Smolla argues that every KKK rally ends with a cross-burning; that it's inconceivable that this actually scares people. Ginsburg points out the "huge" difference between burning a flag, which symbolizes political protest, and burning a cross, which signifies "a threat to life and limb." Again Scalia wonders why brandishing a gun differs from burning a cross. When Smolla notes that guns kill, Scalia says, "An unloaded gun then. It's nothing but a symbol!" Smolla insists that guns are actual threats and adds, "What's the difference between brandishing a cross and a torch?"

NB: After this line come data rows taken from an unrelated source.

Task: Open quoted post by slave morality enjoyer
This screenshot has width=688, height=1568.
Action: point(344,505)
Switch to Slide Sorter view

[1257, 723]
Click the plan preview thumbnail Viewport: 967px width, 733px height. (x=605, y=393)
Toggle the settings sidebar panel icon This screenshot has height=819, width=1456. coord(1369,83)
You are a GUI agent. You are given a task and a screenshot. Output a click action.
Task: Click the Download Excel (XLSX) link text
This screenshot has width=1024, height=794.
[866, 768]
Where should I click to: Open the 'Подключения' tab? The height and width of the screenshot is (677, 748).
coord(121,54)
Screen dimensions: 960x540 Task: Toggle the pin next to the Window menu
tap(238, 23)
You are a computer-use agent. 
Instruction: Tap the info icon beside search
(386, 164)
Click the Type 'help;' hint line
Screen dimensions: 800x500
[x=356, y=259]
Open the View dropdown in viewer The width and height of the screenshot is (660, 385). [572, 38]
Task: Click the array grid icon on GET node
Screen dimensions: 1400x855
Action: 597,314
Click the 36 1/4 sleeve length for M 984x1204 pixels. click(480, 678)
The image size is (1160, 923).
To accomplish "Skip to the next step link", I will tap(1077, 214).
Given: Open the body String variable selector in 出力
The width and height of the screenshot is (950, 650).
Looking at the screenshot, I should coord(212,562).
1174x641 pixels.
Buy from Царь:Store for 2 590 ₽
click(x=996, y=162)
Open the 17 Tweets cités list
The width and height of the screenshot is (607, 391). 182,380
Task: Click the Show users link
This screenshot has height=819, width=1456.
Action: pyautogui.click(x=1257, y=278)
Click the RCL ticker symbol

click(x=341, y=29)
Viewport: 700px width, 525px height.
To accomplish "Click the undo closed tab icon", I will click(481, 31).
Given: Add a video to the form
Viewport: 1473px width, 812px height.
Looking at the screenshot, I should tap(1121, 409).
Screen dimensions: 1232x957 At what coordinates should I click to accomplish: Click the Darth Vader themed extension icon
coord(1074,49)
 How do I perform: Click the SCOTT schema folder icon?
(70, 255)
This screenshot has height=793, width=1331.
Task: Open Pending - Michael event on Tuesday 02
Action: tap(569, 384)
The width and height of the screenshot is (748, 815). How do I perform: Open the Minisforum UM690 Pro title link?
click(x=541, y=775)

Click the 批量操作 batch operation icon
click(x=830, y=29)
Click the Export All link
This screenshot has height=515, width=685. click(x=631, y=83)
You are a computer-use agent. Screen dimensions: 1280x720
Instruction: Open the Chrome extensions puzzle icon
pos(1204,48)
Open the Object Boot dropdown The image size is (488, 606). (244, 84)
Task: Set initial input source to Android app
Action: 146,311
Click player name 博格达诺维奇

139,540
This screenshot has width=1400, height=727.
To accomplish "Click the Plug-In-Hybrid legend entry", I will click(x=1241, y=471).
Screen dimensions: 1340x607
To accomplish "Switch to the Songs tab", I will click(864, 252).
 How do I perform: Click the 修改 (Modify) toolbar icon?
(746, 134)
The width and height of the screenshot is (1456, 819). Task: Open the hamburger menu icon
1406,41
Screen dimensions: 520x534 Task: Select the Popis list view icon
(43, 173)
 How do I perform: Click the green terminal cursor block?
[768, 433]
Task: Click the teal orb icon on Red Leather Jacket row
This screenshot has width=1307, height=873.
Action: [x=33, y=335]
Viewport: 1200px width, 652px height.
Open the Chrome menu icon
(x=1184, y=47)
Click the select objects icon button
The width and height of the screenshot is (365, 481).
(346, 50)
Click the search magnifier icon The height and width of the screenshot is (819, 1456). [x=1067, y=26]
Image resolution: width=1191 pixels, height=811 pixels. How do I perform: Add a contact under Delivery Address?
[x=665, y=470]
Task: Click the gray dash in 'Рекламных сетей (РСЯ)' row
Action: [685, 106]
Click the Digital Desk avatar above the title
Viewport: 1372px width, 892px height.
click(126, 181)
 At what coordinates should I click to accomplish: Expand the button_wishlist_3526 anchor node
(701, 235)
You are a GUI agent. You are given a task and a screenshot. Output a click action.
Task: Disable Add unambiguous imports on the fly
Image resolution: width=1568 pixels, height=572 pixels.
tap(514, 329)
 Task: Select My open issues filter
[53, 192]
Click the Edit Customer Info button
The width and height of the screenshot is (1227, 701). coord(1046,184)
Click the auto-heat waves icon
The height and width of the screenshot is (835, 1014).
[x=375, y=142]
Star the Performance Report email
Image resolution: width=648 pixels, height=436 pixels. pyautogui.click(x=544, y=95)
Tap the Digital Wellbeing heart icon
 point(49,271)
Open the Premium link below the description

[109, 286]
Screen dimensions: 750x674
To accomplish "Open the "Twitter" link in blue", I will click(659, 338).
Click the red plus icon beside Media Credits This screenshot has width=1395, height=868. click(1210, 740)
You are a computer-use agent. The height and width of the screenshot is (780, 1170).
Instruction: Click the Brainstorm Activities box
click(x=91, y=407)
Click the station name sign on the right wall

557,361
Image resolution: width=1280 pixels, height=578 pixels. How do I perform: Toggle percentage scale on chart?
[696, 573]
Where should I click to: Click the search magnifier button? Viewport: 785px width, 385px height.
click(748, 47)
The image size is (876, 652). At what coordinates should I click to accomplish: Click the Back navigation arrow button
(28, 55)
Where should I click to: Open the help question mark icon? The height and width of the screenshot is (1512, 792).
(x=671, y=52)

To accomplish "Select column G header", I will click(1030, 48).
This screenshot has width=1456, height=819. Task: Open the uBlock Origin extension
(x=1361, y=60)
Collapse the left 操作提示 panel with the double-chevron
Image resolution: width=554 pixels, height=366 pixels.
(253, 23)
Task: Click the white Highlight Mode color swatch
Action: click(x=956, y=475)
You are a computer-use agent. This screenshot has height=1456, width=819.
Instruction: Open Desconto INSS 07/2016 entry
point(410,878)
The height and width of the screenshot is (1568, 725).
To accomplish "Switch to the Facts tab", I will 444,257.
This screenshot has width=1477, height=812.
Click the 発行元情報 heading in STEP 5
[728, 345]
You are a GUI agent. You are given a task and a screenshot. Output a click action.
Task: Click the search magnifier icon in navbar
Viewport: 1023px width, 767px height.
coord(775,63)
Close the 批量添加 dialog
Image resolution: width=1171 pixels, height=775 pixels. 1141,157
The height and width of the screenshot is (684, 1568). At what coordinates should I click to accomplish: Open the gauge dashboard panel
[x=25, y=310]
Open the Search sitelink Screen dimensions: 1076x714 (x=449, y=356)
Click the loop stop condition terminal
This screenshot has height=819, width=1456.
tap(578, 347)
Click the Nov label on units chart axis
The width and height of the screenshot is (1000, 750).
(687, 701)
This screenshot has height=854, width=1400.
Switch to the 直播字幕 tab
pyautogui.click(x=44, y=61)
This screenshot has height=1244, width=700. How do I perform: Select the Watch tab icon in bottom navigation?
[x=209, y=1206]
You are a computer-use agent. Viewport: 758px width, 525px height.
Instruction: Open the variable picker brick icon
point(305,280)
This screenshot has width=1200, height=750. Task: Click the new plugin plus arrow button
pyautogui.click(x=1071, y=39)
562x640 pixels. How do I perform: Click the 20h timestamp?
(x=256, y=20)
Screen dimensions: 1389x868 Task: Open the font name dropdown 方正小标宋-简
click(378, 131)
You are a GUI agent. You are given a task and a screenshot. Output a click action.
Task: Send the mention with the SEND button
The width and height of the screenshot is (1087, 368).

"A hundred years of history," replies Stevens.

And there's the rub. No one can deny that cross-burning is criminalized solely because of the message it conveys. And it's clear from the justices today that the more they think about this message, the madder they get. Well, doesn't that prove Smolla's point? That this statute exists only to censor one particularly virulent, hateful message? Not quite, if the justices can massage this "message" into a "threat," as they appear inclined to do. There is a reason we keep talking today about things that happened 100 years ago; it's because cross-burnings still symbolize and celebrate that terror and violence, even when they no longer actually threaten it. Oddly, at least for the court, the reminder of a past threat seems to be enough.